Excerpted data –
= = = = =
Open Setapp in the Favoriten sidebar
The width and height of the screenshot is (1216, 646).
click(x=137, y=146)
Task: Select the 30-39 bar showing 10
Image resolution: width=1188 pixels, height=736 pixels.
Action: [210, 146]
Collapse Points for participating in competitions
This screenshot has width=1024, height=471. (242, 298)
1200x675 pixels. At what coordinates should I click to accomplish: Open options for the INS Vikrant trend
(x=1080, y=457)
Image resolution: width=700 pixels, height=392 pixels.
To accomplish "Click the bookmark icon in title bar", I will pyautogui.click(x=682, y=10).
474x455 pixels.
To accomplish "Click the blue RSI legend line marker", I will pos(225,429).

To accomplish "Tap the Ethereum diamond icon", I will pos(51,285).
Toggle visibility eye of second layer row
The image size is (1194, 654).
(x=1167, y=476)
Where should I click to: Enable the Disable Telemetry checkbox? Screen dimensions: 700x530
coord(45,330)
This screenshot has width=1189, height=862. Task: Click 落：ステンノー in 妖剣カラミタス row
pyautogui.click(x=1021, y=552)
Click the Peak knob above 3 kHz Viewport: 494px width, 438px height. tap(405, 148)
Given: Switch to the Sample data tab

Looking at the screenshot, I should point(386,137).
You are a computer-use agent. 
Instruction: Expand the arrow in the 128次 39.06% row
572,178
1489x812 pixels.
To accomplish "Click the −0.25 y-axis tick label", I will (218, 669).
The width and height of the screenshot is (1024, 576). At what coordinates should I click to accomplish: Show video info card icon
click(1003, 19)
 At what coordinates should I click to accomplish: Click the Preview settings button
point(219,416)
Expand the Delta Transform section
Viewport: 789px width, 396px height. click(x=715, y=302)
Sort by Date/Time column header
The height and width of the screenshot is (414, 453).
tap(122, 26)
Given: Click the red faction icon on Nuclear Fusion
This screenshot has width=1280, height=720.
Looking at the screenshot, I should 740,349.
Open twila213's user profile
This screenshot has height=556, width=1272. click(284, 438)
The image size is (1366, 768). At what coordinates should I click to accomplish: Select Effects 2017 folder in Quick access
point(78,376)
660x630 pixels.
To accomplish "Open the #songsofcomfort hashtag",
= = = = =
Your assignment – Reproduce only the lines from the line containing "This screenshot has width=1280, height=720." to the last line of the material above, both of those lines included.

Exercise answer –
This screenshot has width=1280, height=720.
Looking at the screenshot, I should 740,349.
Open twila213's user profile
This screenshot has height=556, width=1272. click(284, 438)
The image size is (1366, 768). At what coordinates should I click to accomplish: Select Effects 2017 folder in Quick access
point(78,376)
660x630 pixels.
To accomplish "Open the #songsofcomfort hashtag",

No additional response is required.